Tom Vander Ark: I’ll underscore that public infrastructure will be super important. We’re at a period where very important decisions will be made, and I think you and I both hope those decisions will lead to a stronger public system.
Kim Smith: Yes, and a public utility—whether it’s owned by the public sector or sits in a nonprofit governed by a group—it needs to be thought of as a public utility we invest in. It’s not privately owned. Individuals should own their data. I think we totally agree on that.
Tom Vander Ark: And you’re launching Learner Studio to take on some of this work.
Kim Smith: Yes, we’ve been launching Learner Studio. We’ll take on little pieces of it. We’re trying to figure out where we can add value—through common purpose, expanding the pie, creating brave spaces, and supporting the amazing innovators already out there. We’re just trying to do our little part.

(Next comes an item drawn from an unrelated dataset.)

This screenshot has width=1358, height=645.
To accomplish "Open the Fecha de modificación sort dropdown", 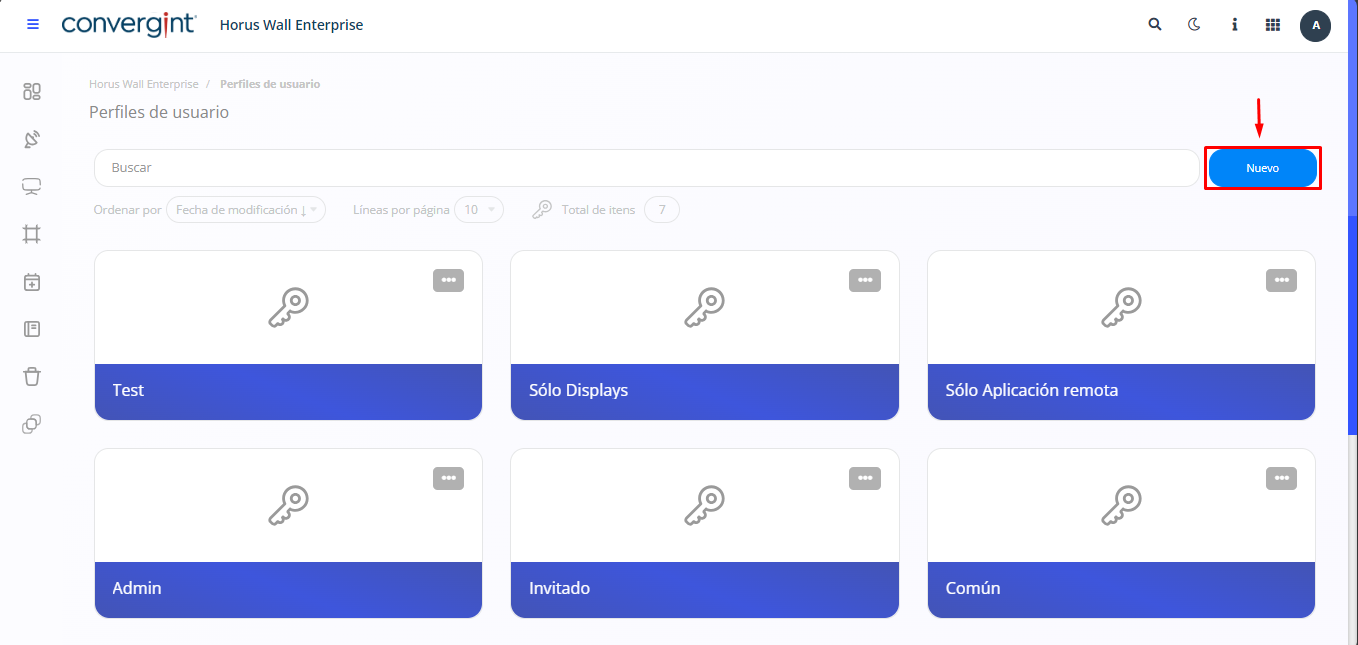I will click(x=246, y=209).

Tom Vander Ark: We’re super excited about your next chapter. I alluded to this at the outset, but I don’t think there’s anyone in America who has done more to create good things in public education than you. You’ve developed more people and helped create more great new schools than anyone else. You already have a terrific legacy, and we’re excited about what Learner Studio means for all of us. So, thank you for sticking with education, for having this conversation, and for sharing what you’ve learned over the past couple of years.
Kim Smith: I appreciate that, Tom. I’ve been super lucky to work with amazing people like you and others, so I’m very grateful.